India’s new GST regime for online gaming now ranks among the most burdensome indirect tax regimes globally posing risk to industry growth and significant revenue loss
Navigating the GST increase
This tax burden is largely being shouldered by the gaming companies to compensate the users in various forms for the increased tax, placing immense pressure on the sector. In FY24-25, the sector experienced a significant degrowth, with projected revenues after accounting for the GST burden dropping by 20-30% as per industry sources. Industry experts estimate that approximately 25% of real money gaming companies have shut down over the past year, and many others are struggling with customer retention, and overall sustainability.

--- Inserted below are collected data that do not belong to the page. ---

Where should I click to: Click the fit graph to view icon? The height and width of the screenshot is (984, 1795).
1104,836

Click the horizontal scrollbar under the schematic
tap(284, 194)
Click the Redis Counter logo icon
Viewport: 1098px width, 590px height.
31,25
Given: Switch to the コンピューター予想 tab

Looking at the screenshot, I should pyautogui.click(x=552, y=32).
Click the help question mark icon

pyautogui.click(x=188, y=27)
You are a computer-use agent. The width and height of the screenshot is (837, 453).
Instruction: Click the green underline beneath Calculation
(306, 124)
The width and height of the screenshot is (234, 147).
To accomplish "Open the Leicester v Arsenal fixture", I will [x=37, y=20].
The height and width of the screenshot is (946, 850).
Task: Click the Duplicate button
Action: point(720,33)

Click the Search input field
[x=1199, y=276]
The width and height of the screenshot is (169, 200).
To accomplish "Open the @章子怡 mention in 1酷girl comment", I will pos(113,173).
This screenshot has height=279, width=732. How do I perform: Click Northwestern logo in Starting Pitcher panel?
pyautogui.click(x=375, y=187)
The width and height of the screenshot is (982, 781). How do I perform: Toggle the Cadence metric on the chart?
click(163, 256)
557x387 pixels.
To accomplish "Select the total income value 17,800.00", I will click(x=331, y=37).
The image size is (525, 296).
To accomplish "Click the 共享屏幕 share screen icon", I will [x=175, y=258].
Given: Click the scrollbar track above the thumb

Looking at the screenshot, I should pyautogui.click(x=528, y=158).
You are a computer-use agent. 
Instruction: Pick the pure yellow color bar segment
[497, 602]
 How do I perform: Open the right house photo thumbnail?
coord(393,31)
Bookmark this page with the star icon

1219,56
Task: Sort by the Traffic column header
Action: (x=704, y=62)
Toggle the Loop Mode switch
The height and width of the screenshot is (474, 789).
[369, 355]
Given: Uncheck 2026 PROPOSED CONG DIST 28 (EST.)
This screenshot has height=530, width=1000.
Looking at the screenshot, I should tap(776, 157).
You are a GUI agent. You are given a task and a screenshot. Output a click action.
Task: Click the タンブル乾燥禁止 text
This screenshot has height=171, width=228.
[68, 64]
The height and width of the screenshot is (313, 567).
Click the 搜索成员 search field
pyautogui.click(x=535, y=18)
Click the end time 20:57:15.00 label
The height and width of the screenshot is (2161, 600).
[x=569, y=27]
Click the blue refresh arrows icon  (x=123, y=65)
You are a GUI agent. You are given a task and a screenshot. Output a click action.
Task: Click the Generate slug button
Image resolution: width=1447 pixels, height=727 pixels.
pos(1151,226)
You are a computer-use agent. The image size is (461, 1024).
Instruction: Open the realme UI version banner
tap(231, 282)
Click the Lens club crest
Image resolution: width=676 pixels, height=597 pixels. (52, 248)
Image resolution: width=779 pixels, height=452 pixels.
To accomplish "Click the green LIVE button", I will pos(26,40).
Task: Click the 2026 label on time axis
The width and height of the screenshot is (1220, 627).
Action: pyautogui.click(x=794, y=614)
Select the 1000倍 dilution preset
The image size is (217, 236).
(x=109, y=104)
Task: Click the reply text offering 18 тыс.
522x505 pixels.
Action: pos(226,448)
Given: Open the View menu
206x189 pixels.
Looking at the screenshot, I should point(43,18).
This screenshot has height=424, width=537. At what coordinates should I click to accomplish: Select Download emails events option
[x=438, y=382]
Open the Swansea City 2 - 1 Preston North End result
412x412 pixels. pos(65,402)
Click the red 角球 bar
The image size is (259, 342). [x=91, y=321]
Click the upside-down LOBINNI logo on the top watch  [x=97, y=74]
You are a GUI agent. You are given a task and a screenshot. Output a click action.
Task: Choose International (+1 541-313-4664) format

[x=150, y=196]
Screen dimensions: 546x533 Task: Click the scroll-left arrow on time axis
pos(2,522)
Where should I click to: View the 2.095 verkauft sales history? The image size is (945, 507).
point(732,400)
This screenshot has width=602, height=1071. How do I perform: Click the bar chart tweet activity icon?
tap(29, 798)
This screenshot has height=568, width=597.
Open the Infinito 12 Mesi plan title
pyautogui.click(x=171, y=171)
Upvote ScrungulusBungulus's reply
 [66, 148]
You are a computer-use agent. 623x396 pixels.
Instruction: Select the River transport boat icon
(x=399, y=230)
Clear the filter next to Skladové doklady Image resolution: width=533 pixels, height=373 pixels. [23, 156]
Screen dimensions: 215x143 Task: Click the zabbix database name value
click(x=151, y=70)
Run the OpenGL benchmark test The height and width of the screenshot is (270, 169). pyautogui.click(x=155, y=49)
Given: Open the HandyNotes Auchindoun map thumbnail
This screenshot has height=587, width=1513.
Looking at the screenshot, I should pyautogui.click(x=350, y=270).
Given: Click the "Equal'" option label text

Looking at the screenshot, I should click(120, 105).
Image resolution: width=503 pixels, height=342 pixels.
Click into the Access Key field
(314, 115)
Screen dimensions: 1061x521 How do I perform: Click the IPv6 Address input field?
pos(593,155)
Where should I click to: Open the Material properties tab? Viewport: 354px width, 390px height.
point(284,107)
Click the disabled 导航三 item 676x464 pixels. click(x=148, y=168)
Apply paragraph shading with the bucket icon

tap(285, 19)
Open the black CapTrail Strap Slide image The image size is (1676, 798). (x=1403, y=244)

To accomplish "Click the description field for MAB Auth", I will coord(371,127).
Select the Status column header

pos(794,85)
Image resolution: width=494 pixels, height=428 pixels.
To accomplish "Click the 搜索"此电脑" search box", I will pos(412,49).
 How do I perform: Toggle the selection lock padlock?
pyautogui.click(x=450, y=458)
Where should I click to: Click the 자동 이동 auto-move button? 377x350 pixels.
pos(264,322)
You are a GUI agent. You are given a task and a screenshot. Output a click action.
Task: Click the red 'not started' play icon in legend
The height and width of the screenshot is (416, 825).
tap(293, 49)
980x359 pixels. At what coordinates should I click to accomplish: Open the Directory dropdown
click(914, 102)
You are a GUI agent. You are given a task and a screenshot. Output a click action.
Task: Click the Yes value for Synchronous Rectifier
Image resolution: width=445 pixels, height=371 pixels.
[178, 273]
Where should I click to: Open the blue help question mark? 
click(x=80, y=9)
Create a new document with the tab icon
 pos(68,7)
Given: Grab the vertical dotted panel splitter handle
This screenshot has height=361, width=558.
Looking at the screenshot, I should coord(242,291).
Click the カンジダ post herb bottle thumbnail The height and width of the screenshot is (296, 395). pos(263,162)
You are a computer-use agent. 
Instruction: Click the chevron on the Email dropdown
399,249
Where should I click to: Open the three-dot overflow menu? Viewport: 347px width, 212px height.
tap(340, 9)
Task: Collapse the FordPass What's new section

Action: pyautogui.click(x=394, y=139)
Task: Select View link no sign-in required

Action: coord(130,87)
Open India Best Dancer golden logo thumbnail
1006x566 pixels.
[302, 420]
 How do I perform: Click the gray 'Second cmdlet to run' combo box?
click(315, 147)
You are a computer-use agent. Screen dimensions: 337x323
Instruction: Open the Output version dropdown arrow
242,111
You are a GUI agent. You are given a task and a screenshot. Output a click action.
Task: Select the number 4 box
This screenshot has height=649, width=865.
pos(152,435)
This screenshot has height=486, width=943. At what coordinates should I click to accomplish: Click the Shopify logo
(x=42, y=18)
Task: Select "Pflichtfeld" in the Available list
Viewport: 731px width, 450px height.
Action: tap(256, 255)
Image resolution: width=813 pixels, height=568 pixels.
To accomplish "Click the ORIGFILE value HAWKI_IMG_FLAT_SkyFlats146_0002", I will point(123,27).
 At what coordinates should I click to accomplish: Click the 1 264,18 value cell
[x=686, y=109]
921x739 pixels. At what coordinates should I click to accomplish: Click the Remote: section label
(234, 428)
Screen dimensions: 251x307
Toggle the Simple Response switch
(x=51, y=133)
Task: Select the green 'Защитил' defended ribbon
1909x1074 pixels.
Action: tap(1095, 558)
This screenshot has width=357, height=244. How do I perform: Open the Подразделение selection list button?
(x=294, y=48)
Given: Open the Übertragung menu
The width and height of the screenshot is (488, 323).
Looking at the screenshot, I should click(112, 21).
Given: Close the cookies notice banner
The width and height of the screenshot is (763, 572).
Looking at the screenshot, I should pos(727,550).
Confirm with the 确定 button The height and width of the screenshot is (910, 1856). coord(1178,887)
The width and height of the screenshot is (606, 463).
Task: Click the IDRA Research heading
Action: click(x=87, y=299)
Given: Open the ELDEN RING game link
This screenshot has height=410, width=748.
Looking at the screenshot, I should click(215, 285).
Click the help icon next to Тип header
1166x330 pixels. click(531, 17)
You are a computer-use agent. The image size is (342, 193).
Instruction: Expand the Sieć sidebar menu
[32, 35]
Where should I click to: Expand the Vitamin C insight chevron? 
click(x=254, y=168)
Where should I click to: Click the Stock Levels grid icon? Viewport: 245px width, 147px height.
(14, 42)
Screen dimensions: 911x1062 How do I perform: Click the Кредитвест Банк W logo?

The Growing Financial Strain on the Industry
The online gaming sector, which is still in its early stages of growth, is facing an existential crisis. In stark contrast to the Rs 22,000 crore of investments attracted by the industry since FY19, there has been a notable decline in fresh investment over the past year from over USD 1200 million in 2021 to about USD 16 million in 2023. This is a significant blow to an industry that had previously been growing at a compound annual growth rate (CAGR) of 25%. An alarming 55% of the industry’s annual revenue is estimated to be allocated toward navigating the GST related impact, severely impacting both financial health and growth prospects. The unit economics have dropped by more than 50% as less money is available for the prize pools.